Pak AR, yang memiliki nama panjang Abdul Rozak Fachruddin, adalah seorang pemimpin, ulama, guru yang kehidupannya patut kita jadikan tauladan. Semangat dan militansi beliau dalam berdakwah adalah uswah yang memang harus selalu kita contoh. Ditengah kondisi keindonesiaan yang kini bisa kita bilang mengalami krisis kepemimpinan, nampaknya merindukan sosok Pak AR bukanlah sebuah ketidakniscayaan. Memimpikan pemimpin yang sederhana, ikhlas, bersahaja, dan membumi mungkin sangat sulit kita dapatkan hari-hari ini. Nampaknya, kehadiran sosok pemimpin yang seperti beliau di saat bangsa mengalami masa yang bisa dibilang sulit, bak oase di tengah gurun yang terik dan tandus. Dibutuhkan sosok pemimpin yang dapat mencari jalan keluar di tengah permasahalan dengan jitu, sederhana dan memiliki kepribadian yang kuat.

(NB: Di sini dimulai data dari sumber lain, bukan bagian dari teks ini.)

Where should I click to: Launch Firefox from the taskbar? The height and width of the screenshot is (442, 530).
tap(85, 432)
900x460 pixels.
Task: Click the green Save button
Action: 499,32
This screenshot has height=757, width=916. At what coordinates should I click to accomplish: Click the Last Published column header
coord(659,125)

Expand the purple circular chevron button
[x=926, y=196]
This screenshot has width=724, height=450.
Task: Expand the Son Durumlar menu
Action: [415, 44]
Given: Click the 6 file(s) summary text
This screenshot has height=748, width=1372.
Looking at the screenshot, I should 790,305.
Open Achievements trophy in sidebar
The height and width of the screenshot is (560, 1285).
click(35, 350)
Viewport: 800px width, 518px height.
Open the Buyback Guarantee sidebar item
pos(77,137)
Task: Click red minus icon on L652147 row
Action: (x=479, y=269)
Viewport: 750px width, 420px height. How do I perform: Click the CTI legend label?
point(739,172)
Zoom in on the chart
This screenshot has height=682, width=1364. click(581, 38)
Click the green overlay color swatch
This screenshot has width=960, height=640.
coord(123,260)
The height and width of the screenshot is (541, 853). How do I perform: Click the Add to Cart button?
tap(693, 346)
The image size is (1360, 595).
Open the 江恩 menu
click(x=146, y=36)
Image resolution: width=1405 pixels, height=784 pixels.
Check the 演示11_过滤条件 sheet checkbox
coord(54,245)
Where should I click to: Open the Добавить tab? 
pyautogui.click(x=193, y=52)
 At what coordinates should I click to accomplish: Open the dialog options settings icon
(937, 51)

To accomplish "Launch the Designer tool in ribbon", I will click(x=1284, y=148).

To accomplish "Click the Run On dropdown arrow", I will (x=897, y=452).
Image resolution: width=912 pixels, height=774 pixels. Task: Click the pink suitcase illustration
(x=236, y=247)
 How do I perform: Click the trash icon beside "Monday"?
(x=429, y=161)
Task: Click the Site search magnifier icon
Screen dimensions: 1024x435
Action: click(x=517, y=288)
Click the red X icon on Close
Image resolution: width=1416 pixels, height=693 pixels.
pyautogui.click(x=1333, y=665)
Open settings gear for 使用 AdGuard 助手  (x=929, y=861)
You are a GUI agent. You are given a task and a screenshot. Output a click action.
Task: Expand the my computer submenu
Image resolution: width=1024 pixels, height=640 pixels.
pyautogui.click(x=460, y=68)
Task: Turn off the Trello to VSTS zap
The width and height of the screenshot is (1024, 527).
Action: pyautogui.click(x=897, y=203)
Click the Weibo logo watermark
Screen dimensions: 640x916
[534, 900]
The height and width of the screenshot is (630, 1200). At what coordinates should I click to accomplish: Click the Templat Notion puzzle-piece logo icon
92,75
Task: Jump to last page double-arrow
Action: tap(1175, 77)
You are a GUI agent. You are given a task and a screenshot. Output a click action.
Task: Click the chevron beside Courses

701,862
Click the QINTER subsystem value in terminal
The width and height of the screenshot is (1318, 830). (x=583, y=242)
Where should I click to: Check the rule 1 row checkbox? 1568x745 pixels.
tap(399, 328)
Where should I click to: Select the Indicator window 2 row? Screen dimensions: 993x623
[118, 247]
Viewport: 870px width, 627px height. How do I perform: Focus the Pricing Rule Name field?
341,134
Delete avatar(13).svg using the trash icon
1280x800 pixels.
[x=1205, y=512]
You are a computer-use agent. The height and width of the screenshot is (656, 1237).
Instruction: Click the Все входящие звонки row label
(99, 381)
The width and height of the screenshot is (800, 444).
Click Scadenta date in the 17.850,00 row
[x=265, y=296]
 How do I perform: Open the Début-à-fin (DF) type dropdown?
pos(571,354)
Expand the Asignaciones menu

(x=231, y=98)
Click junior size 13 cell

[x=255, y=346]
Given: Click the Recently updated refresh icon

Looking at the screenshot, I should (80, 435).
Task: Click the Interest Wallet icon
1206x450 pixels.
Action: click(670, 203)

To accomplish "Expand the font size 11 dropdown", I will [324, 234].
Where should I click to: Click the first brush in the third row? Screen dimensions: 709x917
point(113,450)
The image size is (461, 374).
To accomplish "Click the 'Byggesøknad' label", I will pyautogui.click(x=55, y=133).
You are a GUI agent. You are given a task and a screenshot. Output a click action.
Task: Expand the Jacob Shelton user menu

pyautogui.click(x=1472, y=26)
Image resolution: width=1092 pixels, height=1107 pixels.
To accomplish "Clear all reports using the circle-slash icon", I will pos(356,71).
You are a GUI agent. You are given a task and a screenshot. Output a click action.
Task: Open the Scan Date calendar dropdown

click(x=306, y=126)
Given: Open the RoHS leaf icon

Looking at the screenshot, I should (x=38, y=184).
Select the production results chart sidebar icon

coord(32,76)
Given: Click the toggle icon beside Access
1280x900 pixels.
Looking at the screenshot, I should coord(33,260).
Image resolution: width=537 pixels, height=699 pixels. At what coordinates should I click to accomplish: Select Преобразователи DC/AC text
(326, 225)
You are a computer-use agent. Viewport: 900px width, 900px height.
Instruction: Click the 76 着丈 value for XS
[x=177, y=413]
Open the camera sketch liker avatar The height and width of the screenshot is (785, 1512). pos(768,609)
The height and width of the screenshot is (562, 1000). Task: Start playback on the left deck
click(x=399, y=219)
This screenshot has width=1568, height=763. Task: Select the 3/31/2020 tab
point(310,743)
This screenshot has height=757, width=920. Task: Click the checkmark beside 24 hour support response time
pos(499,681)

Tidak salah, kini nama beliau diabadikan menjadi identitas sebuah organisasi kemahasiswaan Muhammadiyah di Yogyakarta. Namanya kini di pakai sebagai tanda kekaguman, cinta dan kasih kepada beliau, Pimpinan Cabang Ikatan Mahasiswa Muhammadiyah Abdul Razak Fakhruudin Kota Yogyakarta. Entah bagaimana awal-mula founding father Pimpinan Cabang IMM AR Fakhruudin menggunakan nama beliau sebagai identitas organisasi. Mungkin, harapannya dari kawah inilah lahir pribadi-pribadi yang seperti Pak AR. Dari beliau, Pak AR, kesederhanaan, keikhlasan dan kebersahajaan adalah tauladan dalam berjuang di organisasi. Dari beliau, Pak AR, dapat menjadi contoh kita dalam mengemban misi di dunia sebagai Kholifatullah fi Al Ardli sehingga terwujud apa yang kita cita-citakan yaitu Baldatun Thoyyibatun wa Robbun Ghofurun –Negeri yang baik dengan Robb yang Maha Pengampun.
Kini tepat 14 Februari, Kiai Sufi ini, lebih satu abad dilahirkan dibumi sebagai kholifatullah. Tabik!